Among today’s most vocal anti-immigration, pro-deportation activists, you are certain to find some Italian Americans. Some of the vitriolic language these anti-immigration Italian Americans employ, or at least endorse, is reminiscent of what Mother Cabrini heard herself in this country as an Italian immigrant.

When Mother Cabrini arrived in America in March 1889, she immediately began ministering to Italian immigrants in Manhattan. The Italian neighborhoods on the island weren’t the chic enclaves that they are today and the tenements she discovered upon her arrival were rancid with indescribable poverty.

In fact, it wasn’t until muckraker photojournalist Jacob Riis’ groundbreaking 1890 photobook “How the Other Half Lives: Studies Among the Tenements of New York” that the wider world came to comprehend the magnitude of impoverishment in those infamous dwellings.

In addition to those poverty-infested tenements, what welcomed Mother Cabrini and her Sisters to America were racial slurs like “guinea pigs” shouted at Italian immigrants. The rampant anti-Italian immigrant sentiment in late-19th and early-20th Century America is not as well documented as tenement poverty, but was equally appalling.

In “Mother Cabrini, Italian Immigrant of the Century,” Mary Louise Sullivan, MSC, Ph.D., wrote:

It did not take long for Mother Cabrini to become acquainted with the ethnic slurs and prejudices of the day. After less than two weeks in New York she wrote to Italy requesting material for additional habits and veils for the Sisters so that they might present themselves well in public: “… otherwise they will call us ‘guinea-pigs’ the way they do the Italians here.”

And later:

Her [Mother Cabrini] deep concern for the Italian immigrants was noted in Mother Cabrini’s early correspondence from America. “The field is so vast to do good for our poor Italians who are abandoned and very much looked down upon by the English-speaking people … They cannot bear the sight of the Italians.”

Missionary Sisters who accompanied Mother Cabrini wrote in their journals. “… The fathers spoke of the unhappiness of the poor Italians who were treated like slaves … There are various factions here against the Italians, even among those who pretend to be our friends …”

Mother Cabrini’s comment on these early New York days: “To succeed in this City, it is first necessary to go through a novitiate of extreme want.”
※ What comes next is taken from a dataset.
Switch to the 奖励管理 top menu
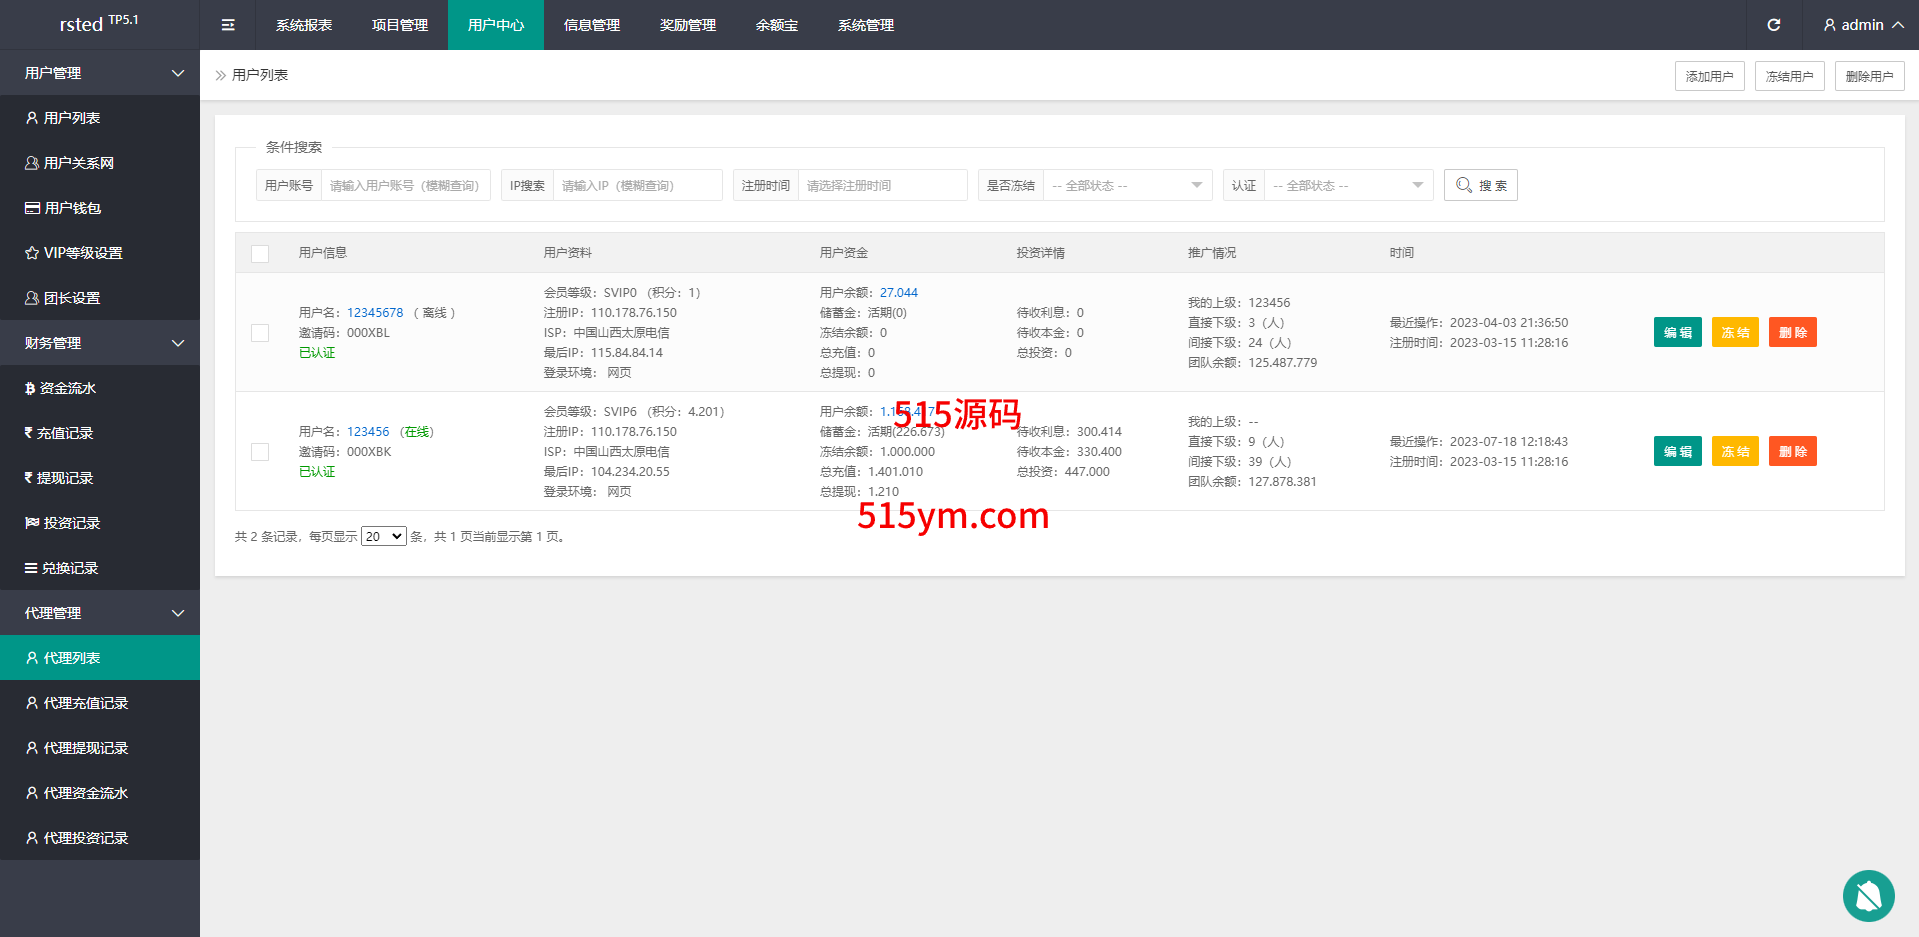Screen dimensions: 1919x937 click(x=687, y=25)
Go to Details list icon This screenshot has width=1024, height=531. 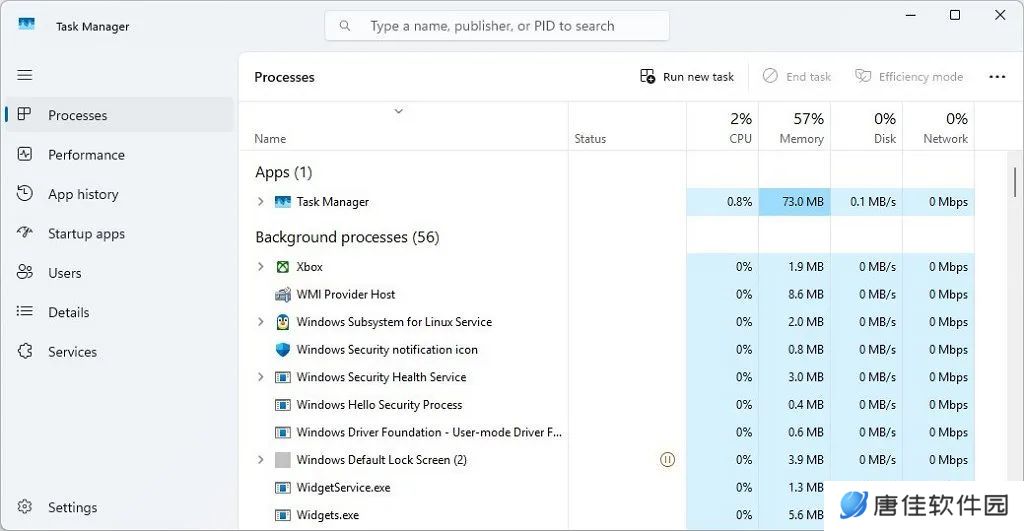25,312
In her biography, Sullivan concludes, “The tension between Italian heritage and American identity ultimately led Frances Cabrini to formulate an educational method blending knowledge and pride in national ancestry with the practical need to adapt to American language and customs.”
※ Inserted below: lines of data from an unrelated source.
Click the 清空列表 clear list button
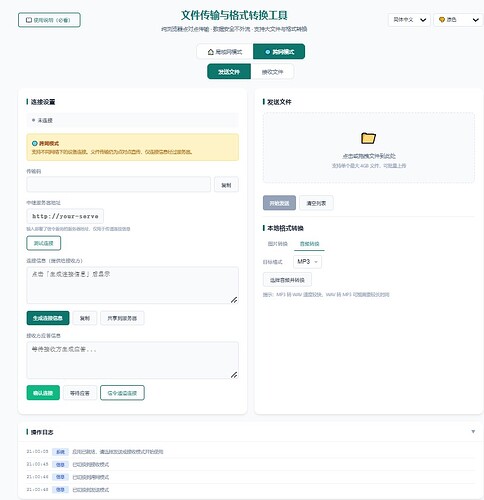[x=316, y=203]
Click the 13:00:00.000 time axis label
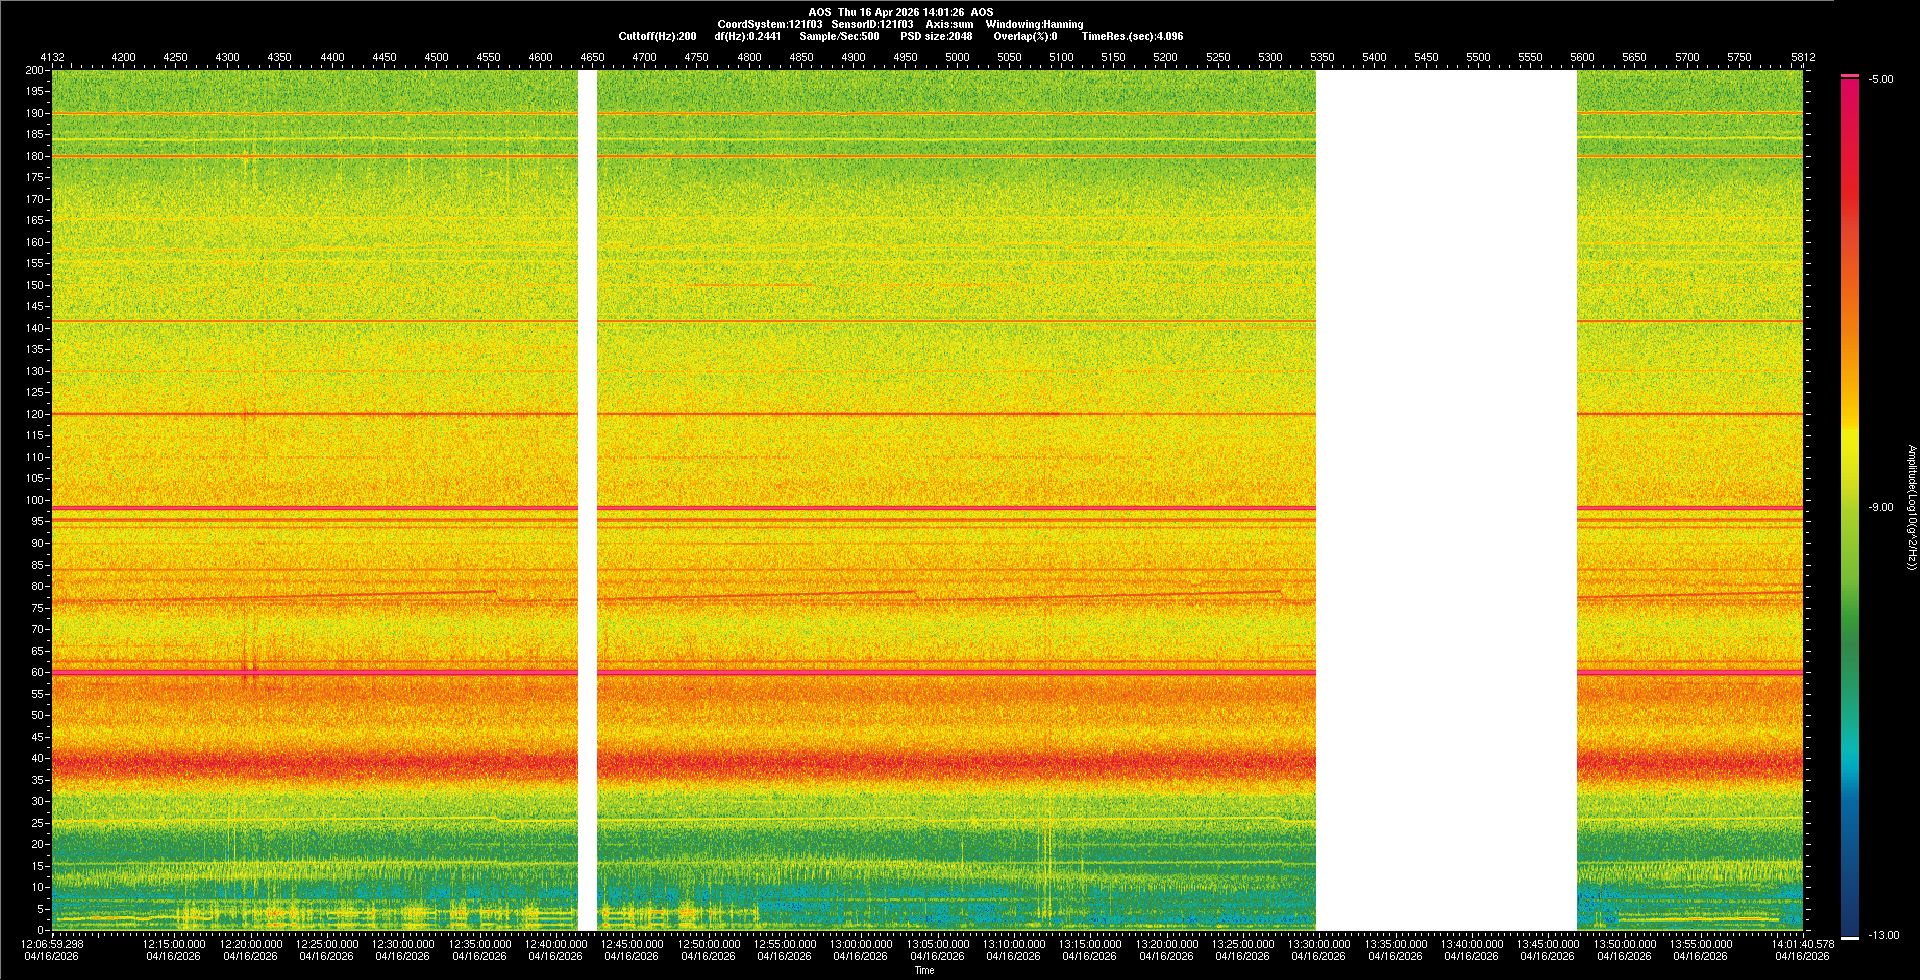The image size is (1920, 980). pos(861,943)
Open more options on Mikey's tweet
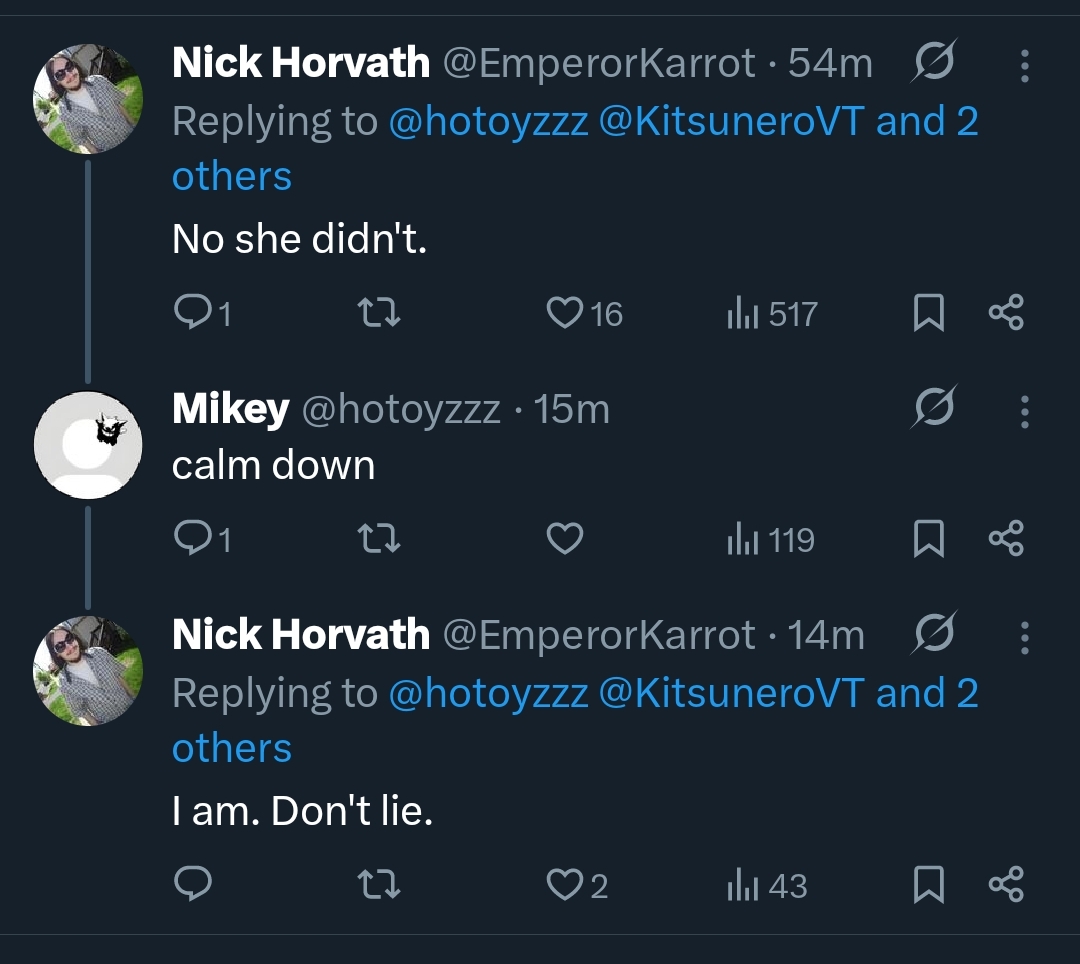 (1024, 411)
Today, Mother Cabrini—the Patron of Immigrants and the first American citizen saint—is beloved and universally applauded in America for building hospitals, orphanages, nursing homes and schools across the star spangled country. She is cited as the epitome of bootstrap Americanism. She is an example of the industrious, self-made woman. She is beloved today for having been a consummate doer in our “Just Do It” American culture.

Yet, she was also an Italian immigrant in America before becoming a U.S. citizen in 1909. A “guinea pig” who nativists (including some high ranking Catholic clergy) encouraged to return “home” during those early days in New York.

Little did they know then that for Mother Cabrini—who went on to establish her Missionary Sisters across the globe—the entire world was her home. She was an “engaged citizen of the world” and calls us to be the same.